• [Job]: Reproduce every line below verbatim, keeping the original order.

• [Source data]:

════

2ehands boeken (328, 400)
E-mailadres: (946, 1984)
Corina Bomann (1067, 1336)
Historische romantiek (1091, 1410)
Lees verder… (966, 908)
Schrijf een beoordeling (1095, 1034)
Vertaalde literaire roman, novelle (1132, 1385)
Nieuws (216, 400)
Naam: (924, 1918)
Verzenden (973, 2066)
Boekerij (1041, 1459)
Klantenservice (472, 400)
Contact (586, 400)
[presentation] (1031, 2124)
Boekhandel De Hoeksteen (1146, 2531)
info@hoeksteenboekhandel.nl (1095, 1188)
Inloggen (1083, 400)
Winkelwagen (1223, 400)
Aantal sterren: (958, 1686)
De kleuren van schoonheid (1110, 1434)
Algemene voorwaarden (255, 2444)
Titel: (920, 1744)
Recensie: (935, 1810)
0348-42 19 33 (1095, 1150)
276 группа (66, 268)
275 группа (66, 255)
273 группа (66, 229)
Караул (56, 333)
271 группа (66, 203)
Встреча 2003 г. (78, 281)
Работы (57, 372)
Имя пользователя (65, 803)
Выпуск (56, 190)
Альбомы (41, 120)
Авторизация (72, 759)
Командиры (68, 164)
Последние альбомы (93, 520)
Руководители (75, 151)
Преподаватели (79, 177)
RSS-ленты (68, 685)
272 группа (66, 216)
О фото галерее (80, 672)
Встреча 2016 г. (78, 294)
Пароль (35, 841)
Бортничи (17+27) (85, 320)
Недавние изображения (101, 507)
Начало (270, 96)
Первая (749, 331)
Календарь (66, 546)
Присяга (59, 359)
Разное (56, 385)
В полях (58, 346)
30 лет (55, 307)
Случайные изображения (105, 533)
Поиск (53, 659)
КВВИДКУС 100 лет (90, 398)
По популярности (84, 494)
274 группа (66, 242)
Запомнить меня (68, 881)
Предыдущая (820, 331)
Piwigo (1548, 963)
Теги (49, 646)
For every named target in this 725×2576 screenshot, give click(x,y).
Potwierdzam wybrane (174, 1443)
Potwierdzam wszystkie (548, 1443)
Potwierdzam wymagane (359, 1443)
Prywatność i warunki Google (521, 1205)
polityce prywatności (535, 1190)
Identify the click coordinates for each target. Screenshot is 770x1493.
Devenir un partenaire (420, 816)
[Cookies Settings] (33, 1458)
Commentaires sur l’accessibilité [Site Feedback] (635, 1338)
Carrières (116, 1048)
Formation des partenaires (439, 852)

════

• [The answer]:
2ehands boeken (328, 400)
E-mailadres: (946, 1984)
Corina Bomann (1067, 1336)
Historische romantiek (1091, 1410)
Lees verder… (966, 908)
Schrijf een beoordeling (1095, 1034)
Vertaalde literaire roman, novelle (1132, 1385)
Nieuws (216, 400)
Naam: (924, 1918)
Verzenden (973, 2066)
Boekerij (1041, 1459)
Klantenservice (472, 400)
Contact (586, 400)
[presentation] (1031, 2124)
Boekhandel De Hoeksteen (1146, 2531)
info@hoeksteenboekhandel.nl (1095, 1188)
Inloggen (1083, 400)
Winkelwagen (1223, 400)
Aantal sterren: (958, 1686)
De kleuren van schoonheid (1110, 1434)
Algemene voorwaarden (255, 2444)
Titel: (920, 1744)
Recensie: (935, 1810)
0348-42 19 33 (1095, 1150)
276 группа (66, 268)
275 группа (66, 255)
273 группа (66, 229)
Караул (56, 333)
271 группа (66, 203)
Встреча 2003 г. (78, 281)
Работы (57, 372)
Имя пользователя (65, 803)
Выпуск (56, 190)
Альбомы (41, 120)
Авторизация (72, 759)
Командиры (68, 164)
Последние альбомы (93, 520)
Руководители (75, 151)
Преподаватели (79, 177)
RSS-ленты (68, 685)
272 группа (66, 216)
О фото галерее (80, 672)
Встреча 2016 г. (78, 294)
Пароль (35, 841)
Бортничи (17+27) (85, 320)
Недавние изображения (101, 507)
Начало (270, 96)
Первая (749, 331)
Календарь (66, 546)
Присяга (59, 359)
Разное (56, 385)
В полях (58, 346)
30 лет (55, 307)
Случайные изображения (105, 533)
Поиск (53, 659)
КВВИДКУС 100 лет (90, 398)
По популярности (84, 494)
274 группа (66, 242)
Запомнить меня (68, 881)
Предыдущая (820, 331)
Piwigo (1548, 963)
Теги (49, 646)
For every named target in this 725×2576 screenshot, give click(x,y).
Potwierdzam wybrane (174, 1443)
Potwierdzam wszystkie (548, 1443)
Potwierdzam wymagane (359, 1443)
Prywatność i warunki Google (521, 1205)
polityce prywatności (535, 1190)
Identify the click coordinates for each target. Screenshot is 770x1493.
Devenir un partenaire (420, 816)
[Cookies Settings] (33, 1458)
Commentaires sur l’accessibilité [Site Feedback] (635, 1338)
Carrières (116, 1048)
Formation des partenaires (439, 852)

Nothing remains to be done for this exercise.